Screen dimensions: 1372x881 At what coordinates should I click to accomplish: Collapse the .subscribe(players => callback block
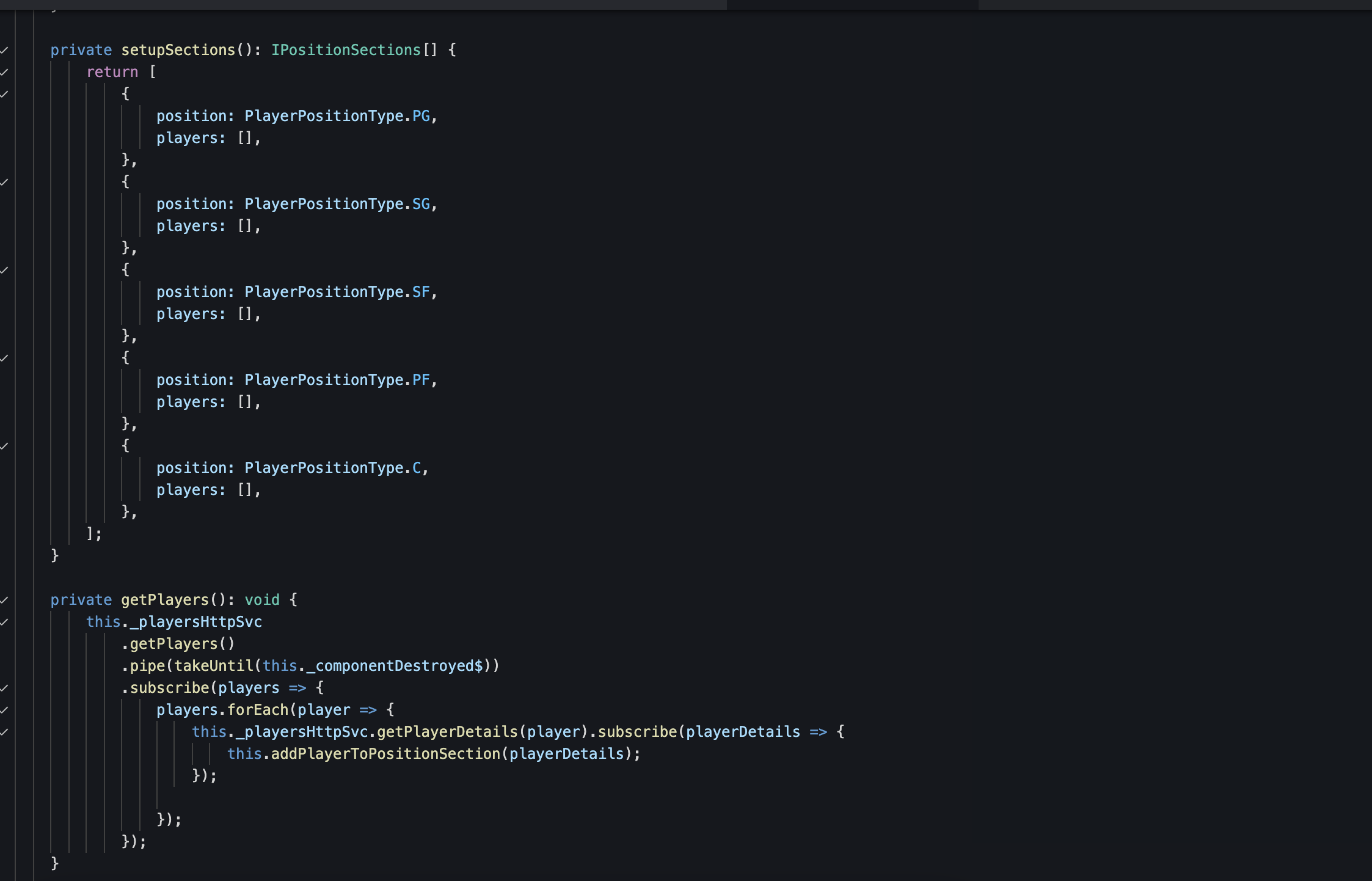[x=4, y=688]
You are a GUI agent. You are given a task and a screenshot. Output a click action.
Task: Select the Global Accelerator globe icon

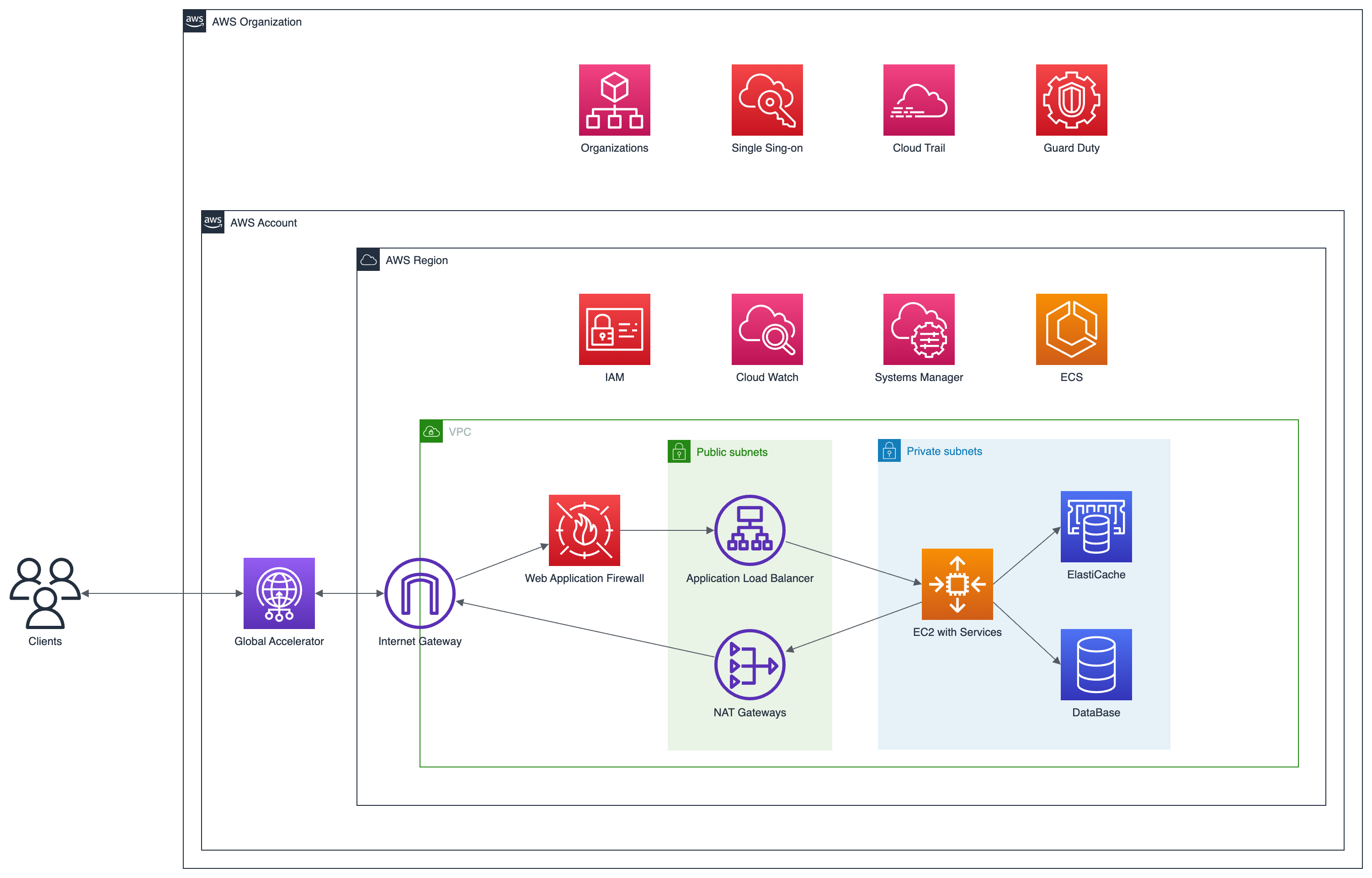click(x=279, y=593)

- - -

AIM OF THE TASK ::
An unaltered copy of the material, without images, should be set down.

WRITTEN ANSWER ::
Screen dimensions: 1372x881 At what coordinates should I click to accomplish: Collapse the .subscribe(players => callback block
[x=4, y=688]
You are a GUI agent. You are given a task and a screenshot. Output a click action.
Task: Select the Global Accelerator globe icon

click(x=279, y=593)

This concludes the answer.